That’s a great question. I think if I can step back and look at it from a general governance perspective, and I can put my practitioner hat on, all of us need to signal into however data’s being used, wherever it’s being used, whatever tool is interacting with the data. With that thought in mind, and hearing that from our customers, the way we’re approaching this is really turning Purview into a platform. We think of it as, it’s your metadata, not ours. What we’re doing is creating as many open APIs and plugin points as we can, so that anybody can participate in enriching the understanding of data coming into the Lake. Ultimately the customer can get the most value from it. Short answer, no. Not a closed stack in that it’s with our ingestion tools or whatnot. Instead, thinking about how can we enable customers to create a data map of all the data they have, wherever it came from, and then allowing anybody to participate in enriching and reading from that map? Ideally, the ingestion tools and other tools can both enrich a customer’s understanding of their data in the Lake, but also benefit from that in maybe helping automate some of their experiences.

Read Maloney:

There’s tools that’ll automate a portion of, let’s say the metadata, but then individuals, or even other tools, could come in and enrich that metadata. Then that is broadly available or is available through different governance policies that you’re setting. That’s great.

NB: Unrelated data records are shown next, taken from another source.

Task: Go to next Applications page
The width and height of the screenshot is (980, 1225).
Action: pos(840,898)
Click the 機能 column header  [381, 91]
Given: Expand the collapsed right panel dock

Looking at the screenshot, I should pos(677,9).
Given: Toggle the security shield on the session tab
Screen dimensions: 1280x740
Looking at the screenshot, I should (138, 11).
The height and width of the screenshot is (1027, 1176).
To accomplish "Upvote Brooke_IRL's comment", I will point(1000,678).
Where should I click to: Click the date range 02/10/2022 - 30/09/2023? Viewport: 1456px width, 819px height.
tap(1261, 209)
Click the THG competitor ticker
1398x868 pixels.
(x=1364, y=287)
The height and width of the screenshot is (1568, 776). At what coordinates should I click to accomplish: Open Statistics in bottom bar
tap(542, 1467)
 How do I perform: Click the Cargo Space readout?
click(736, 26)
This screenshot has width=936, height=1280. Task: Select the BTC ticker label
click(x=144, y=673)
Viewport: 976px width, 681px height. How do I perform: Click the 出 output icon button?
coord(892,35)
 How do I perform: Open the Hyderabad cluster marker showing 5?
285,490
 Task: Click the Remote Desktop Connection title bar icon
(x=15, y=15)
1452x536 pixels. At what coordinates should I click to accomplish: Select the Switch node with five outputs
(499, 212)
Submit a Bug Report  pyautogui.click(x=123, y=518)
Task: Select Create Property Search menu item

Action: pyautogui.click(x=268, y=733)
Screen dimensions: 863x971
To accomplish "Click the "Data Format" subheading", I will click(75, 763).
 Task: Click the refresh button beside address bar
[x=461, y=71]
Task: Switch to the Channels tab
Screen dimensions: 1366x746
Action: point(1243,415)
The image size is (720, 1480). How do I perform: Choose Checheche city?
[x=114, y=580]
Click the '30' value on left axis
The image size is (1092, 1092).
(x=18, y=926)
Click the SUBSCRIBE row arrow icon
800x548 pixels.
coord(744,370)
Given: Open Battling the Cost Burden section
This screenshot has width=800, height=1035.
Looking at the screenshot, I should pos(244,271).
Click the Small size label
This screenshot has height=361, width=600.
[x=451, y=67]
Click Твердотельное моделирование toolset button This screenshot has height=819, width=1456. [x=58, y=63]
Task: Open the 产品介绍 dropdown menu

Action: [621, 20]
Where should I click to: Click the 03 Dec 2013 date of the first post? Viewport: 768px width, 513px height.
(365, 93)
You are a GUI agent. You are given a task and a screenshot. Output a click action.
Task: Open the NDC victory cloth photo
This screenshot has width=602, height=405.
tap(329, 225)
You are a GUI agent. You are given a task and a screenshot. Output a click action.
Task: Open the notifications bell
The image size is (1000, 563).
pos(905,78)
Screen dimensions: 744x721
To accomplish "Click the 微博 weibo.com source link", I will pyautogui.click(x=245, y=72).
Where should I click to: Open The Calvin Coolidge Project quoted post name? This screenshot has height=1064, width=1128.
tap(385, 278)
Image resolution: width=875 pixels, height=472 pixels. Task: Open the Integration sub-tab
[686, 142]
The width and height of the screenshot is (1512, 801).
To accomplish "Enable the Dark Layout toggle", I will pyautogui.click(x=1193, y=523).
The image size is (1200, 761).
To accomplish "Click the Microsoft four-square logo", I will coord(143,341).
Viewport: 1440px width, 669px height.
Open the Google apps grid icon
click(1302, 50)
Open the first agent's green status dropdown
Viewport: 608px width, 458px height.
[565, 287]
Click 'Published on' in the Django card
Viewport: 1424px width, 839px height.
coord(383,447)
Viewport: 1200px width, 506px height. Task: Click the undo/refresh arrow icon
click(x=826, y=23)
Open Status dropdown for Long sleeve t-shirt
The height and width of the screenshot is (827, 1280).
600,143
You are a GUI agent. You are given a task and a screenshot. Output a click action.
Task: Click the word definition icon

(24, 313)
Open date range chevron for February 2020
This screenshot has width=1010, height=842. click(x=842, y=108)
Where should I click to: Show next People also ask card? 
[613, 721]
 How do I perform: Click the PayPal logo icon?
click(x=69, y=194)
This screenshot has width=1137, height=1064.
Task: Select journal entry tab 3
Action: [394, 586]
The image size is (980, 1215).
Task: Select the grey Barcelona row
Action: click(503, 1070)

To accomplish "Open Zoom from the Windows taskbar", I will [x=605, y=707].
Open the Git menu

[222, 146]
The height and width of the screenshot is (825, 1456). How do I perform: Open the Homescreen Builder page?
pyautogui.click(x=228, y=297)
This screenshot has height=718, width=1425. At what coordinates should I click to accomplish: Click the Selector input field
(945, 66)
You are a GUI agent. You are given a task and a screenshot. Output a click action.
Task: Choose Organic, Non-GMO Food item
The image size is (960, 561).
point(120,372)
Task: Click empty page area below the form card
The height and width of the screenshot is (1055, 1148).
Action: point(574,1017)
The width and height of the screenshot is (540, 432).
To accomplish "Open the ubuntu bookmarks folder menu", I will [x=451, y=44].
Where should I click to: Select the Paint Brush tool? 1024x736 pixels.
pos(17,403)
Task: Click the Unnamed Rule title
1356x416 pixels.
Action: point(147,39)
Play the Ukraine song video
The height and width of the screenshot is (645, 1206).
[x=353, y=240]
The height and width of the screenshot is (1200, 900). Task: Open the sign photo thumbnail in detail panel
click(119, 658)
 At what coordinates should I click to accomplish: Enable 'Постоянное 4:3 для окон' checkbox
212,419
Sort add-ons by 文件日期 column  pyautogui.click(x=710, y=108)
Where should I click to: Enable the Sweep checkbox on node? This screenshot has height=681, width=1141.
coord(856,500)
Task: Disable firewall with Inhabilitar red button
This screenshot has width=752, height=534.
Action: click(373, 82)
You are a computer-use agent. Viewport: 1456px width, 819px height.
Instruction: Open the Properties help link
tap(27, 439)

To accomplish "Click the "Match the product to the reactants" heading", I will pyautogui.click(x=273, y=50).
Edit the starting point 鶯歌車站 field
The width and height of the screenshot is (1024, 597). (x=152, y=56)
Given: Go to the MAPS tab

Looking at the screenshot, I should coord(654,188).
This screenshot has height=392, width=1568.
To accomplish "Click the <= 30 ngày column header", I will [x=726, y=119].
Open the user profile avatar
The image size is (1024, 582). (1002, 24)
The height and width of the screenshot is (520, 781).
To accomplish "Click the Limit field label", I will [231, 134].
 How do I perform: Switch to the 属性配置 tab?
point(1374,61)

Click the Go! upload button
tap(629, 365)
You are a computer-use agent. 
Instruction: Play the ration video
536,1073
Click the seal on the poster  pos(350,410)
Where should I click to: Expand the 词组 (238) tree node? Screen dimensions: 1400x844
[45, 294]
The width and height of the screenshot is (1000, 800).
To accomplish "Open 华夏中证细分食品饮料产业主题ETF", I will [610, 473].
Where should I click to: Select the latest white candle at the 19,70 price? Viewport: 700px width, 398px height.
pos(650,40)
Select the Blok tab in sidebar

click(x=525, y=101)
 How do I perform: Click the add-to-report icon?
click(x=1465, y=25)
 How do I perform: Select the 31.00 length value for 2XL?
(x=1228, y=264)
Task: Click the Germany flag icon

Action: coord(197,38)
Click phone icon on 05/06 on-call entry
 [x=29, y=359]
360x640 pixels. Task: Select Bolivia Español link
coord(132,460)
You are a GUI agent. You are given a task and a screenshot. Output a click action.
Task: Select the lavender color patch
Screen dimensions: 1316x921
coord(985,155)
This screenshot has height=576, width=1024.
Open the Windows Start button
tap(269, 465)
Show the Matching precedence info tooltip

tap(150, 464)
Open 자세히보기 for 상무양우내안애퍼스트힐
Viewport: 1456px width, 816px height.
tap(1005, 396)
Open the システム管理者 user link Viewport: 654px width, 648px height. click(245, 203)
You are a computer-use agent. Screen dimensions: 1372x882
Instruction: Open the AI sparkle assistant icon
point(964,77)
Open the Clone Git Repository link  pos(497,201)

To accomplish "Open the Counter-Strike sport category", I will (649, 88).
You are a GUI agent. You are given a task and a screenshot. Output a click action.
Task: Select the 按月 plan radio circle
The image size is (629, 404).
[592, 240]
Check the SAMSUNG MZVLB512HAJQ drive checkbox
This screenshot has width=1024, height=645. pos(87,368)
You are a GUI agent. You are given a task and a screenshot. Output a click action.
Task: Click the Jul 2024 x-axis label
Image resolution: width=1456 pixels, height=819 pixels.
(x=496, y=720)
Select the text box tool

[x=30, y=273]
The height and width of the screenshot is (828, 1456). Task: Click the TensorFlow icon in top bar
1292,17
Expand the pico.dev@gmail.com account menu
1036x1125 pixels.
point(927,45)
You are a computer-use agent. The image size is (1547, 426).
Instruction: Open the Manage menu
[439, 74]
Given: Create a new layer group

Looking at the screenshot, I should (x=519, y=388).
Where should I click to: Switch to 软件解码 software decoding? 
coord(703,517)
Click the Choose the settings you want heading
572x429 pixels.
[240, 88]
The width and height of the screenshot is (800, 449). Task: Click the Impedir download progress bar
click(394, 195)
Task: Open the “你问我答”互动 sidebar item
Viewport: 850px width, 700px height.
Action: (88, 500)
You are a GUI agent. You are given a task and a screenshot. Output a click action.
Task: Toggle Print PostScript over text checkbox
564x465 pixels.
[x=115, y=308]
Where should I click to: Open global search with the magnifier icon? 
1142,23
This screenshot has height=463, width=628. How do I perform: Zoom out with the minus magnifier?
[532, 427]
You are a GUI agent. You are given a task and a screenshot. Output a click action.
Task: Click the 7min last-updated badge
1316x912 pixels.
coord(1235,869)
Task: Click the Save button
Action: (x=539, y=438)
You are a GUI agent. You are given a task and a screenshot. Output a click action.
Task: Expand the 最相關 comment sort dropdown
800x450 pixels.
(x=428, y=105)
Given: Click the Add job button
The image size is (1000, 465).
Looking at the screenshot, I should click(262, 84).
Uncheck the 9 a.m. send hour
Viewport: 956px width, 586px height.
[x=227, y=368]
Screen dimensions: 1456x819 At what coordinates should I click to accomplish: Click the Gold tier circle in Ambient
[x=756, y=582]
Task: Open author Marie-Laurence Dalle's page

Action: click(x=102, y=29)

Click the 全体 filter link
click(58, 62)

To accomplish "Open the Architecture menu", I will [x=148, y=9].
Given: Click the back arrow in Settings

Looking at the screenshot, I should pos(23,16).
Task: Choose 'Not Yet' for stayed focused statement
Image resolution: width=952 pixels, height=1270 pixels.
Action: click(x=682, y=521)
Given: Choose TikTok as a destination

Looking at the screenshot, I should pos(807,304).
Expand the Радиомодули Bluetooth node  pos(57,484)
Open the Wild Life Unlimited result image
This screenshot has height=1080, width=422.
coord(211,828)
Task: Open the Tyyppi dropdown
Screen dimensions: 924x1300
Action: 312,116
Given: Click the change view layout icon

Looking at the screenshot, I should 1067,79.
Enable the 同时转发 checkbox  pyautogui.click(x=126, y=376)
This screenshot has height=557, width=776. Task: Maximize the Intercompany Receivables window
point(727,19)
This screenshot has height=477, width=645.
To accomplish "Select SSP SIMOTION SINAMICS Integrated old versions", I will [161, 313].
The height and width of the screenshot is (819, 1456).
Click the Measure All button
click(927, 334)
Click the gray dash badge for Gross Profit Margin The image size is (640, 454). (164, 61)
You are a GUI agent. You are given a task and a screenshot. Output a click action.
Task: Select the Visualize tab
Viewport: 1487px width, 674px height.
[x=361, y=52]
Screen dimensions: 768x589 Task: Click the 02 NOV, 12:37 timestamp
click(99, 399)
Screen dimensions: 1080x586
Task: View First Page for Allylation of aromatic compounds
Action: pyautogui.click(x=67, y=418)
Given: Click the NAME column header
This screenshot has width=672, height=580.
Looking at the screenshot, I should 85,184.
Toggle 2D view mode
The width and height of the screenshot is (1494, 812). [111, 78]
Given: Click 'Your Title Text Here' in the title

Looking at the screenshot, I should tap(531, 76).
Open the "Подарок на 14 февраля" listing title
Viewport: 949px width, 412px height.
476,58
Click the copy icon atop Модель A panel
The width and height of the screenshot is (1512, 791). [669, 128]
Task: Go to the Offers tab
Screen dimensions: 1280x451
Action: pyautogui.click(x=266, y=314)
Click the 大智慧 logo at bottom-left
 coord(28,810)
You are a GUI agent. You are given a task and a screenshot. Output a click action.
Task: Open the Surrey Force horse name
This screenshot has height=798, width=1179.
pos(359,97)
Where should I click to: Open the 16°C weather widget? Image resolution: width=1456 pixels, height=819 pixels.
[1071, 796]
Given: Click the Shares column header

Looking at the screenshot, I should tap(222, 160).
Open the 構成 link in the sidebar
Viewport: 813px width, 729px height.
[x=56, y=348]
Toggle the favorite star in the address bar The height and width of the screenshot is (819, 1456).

That’s outstanding. One of the things that I want to touch on a little bit is, obviously you guys have so much data in the Lake, and that could get expensive. If you’re scanning all the records all the time or you’re querying across these massive data sets, that could add a lot of cost. How have you guys thought about where’s the value? Which data has the most value? And then, how do you deal with that trade off between value, cost, and cost management across a Lake that’s so big?

Value, Cost, and Cost Management

Mike Flasko:

Fantastic question. I think we all try to manage that trade off all the time, right? What we’ve found as a governance Team is, at times governance can be approached a little academically, but it’s so important to think about the analysis we’re doing of the data in how can we create more insight to the Lake owner and the Lake administrator in terms of where are things being used the most? What are people querying over the most? Where’s the most sensitive data that you should keep a closer watch on than others? And we try to provide those insights back, both to our users across Microsoft and the various domain administrators that we have, so that they can optimize. Optimize their investment from a governance and metadata perspective, but also optimize how that data is stored. When you think about tiering and what needs to be in hotter, warmer areas of the Lake versus cooler areas of the Lake.

What we found is that governance layer can really enriched metadata layer, can really help both in cost optimization of query, but also cost optimization when you think about governance and Compliance and that site of it. We think of that within Microsoft as one of our primary tasks. I think the important thing is that often perhaps doesn’t get the rigor in certain organizations is defining those KPIs for your business. Showing how your investment in governing the Lake helps you improve both from a cost site and efficiency site.

Read Maloney:

So, you let the business owners end up having responsibility, and then you’re able, through some of the technology and work you’re doing to provide them with the reporting or the analysis, talking about, Hey, here’s essentially what your business is spending and here’s how your analysis is looking. These might be some, I don’t know if you go so far as to say, here’s some recommendations that we may suggest that you do for you to take ownership of how you are managing your costs within the lake.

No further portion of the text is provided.